╭─ EXERCISE MATERIAL

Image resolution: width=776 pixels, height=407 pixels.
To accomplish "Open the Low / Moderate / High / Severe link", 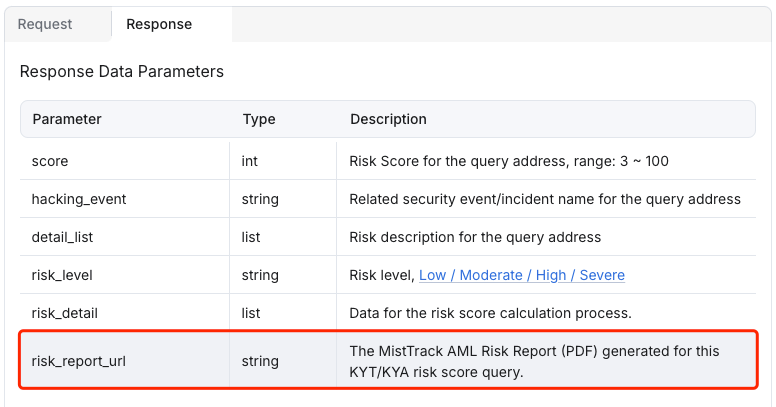I will click(521, 275).
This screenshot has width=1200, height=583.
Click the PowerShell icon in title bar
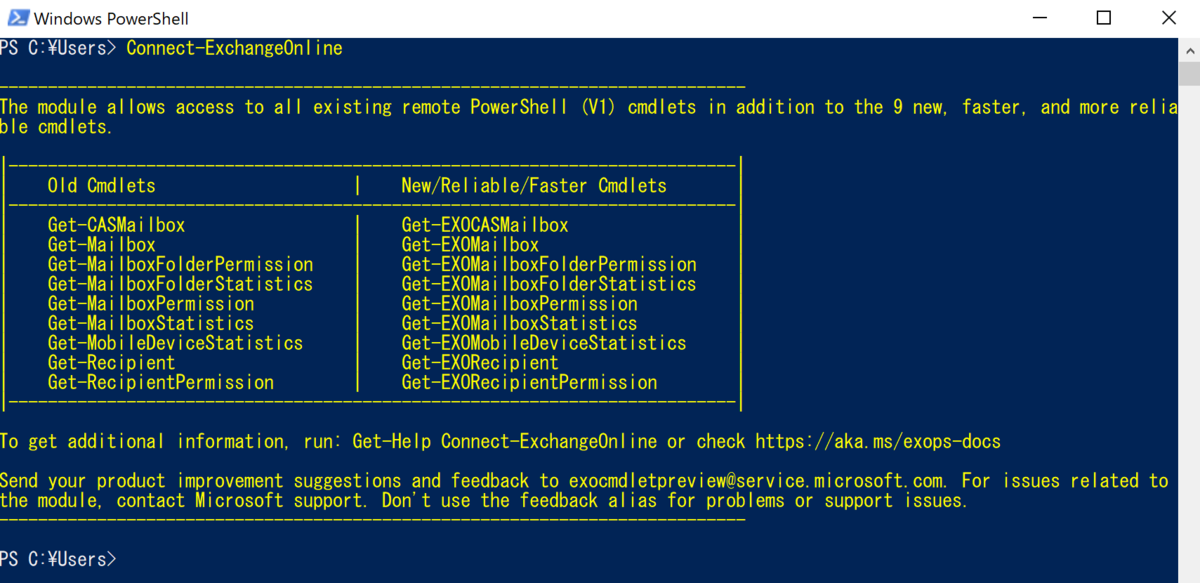(17, 18)

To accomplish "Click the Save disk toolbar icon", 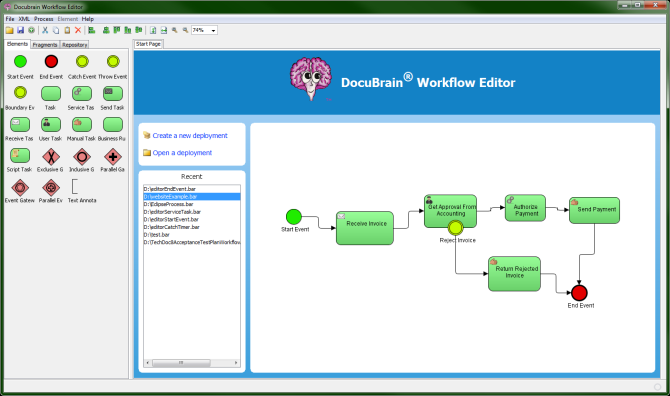I will tap(20, 30).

╰─

• [WHAT YOU NEED TO DO] Extract from the listing every line that contains the string "width". Case counts: a line matches only if its letters have the same capitalization.

• [OUTPUT]
Image resolution: width=776 pixels, height=407 pixels.
This screenshot has width=1200, height=583.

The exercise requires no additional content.